Ziele und Prinzipien

Der Gleichstellungsplan des FWF, der entlang der EU-Vorgaben (Horizon Europe) formuliert wurde, zielt darauf ab, Diversity- und Genderaspekte in der Forschungsförderung zu berücksichtigen und Barrieren für Chancengleichheit und Teilhabe abzubauen, um eine ausgewogene Beteiligung aller Geschlechter zu ermöglichen. Die Antragsquote von Forschenden mit nichtbinärer Geschlechtszugehörigkeit soll entsprechend ihrem Potenzial erhöht werden. Die im Gleichstellungsplan formulierte starke Unterstützung durch das FWF-Präsidium ist dabei richtungsweisend und wird durch ein gendersensibles Kommunikationskonzept begleitet.

Die Stabsstelle Chancengleichheit in der Forschungsförderung setzt Maßnahmen, um folgende Ziele zu erreichen:

  • Sicherung der Qualität der erfassten Daten sowie Verknüpfung der vorhandenen Daten (Datenmonitoring)
  • ausgewogene Beteiligung von Wissenschaftler:innen und Vertreter:innen der Forschungsgemeinschaft im Rahmen der Prozesse des FWF (Antragstellung und Förderentscheidung)
  • Erhöhung der Sichtbarkeit und Karrierechancen von Frauen sowie des unterrepräsentierten Geschlechts im nationalen Wissenschaftssystem (Kommunikation)
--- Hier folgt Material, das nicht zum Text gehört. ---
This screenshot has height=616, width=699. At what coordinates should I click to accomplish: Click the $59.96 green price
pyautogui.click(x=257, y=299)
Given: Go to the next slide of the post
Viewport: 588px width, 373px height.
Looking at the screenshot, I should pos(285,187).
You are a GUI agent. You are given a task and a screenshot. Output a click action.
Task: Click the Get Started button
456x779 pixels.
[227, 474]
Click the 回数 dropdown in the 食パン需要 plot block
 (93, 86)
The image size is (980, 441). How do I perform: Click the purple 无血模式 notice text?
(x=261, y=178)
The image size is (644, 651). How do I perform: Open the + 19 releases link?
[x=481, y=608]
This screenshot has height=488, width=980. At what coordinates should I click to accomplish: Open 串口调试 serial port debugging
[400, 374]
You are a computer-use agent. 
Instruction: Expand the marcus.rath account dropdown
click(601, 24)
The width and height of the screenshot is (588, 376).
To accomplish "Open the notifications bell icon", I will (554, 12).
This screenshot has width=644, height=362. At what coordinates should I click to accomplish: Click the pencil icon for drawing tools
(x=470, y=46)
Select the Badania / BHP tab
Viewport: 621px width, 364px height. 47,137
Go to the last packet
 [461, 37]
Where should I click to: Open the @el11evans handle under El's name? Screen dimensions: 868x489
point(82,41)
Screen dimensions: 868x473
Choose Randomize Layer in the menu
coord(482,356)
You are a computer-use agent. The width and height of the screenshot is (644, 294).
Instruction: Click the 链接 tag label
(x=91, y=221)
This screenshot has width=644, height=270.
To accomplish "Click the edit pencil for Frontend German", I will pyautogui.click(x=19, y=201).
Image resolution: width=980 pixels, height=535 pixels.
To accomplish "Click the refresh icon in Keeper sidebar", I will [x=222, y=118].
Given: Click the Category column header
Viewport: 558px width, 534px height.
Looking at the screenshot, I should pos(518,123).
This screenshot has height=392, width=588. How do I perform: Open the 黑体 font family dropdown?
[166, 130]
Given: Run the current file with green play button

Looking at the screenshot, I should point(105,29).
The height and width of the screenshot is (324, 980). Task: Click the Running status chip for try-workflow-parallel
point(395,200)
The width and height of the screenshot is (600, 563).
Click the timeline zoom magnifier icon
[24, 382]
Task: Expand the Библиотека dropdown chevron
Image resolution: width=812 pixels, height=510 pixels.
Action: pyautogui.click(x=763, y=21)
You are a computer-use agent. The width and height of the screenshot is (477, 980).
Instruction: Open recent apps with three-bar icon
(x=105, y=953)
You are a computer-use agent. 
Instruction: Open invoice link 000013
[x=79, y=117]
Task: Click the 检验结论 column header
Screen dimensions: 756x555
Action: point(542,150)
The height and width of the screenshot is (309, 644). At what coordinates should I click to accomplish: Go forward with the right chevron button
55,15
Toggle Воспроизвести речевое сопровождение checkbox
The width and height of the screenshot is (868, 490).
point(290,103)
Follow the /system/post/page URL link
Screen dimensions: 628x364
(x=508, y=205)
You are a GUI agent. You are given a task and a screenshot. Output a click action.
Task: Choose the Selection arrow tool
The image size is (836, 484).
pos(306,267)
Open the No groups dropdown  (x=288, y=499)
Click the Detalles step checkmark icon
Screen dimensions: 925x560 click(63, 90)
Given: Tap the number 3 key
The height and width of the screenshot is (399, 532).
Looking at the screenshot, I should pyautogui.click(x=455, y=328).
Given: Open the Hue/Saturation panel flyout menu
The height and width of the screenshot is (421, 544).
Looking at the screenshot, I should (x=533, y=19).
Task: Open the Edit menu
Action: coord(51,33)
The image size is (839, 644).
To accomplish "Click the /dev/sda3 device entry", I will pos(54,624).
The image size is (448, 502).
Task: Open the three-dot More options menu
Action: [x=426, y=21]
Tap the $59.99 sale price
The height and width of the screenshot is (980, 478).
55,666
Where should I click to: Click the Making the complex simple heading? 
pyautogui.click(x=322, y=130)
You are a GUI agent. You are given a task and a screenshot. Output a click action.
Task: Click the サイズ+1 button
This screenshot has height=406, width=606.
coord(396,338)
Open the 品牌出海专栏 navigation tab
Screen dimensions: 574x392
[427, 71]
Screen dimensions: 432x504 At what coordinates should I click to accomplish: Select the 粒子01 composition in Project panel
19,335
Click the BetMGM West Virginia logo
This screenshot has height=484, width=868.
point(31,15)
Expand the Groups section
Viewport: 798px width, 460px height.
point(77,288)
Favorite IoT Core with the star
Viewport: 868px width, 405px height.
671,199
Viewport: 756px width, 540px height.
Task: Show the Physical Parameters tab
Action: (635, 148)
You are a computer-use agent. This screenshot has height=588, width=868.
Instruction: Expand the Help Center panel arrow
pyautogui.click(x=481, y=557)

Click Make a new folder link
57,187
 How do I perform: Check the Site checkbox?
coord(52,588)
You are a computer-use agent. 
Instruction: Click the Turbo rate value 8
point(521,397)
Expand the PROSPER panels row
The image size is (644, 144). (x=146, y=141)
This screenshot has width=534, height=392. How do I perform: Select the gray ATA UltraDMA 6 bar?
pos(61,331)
Die Umsetzung erfolgt nach folgenden Prinzipien:

  • „Fix the Numbers“ – Erhöhung der Beteiligung von Frauen und unterrepräsentierter Gruppen in der Wissenschaft 
  • „Fix the Institutions“ – Verbesserung der Rahmenbedingungen in den Institutionen durch Abbau von Barrieren und Veränderung von Strukturen
  • „Fix the Knowledge“ – Verbesserung von Wissen durch die Integration von Geschlechts- und Genderanalysen in Wissenschaft und Technologie („Gendered Innovations“)
     
Fix the Numbers

Nach wie vor beantragen mehr Männer als Frauen (66,6 % Männer und 33,1 % Frauen) Forschungsprojekte beim FWF. Anträge von Personen, die sich weder als weiblich noch männlich zuordnen, bewegen sich aktuell im Bereich von weniger als 1 %. Besonders deutlich wird das Ungleichgewicht zwischen Männern und Frauen in den Disziplinen der Naturwissenschaften und Technik (männliche Antragsteller 79,5 %). Bei den akademischen Projektmitarbeiter:innen (Postdoc und PhD) liegt der Frauenanteil seit 2015 stetig um die 40 %. Im vergangenen Jahr erreichte dieser Anteil in FWF-geförderten Projekten (alle Mitarbeiterinnen) erfreulicherweise 44,9 %.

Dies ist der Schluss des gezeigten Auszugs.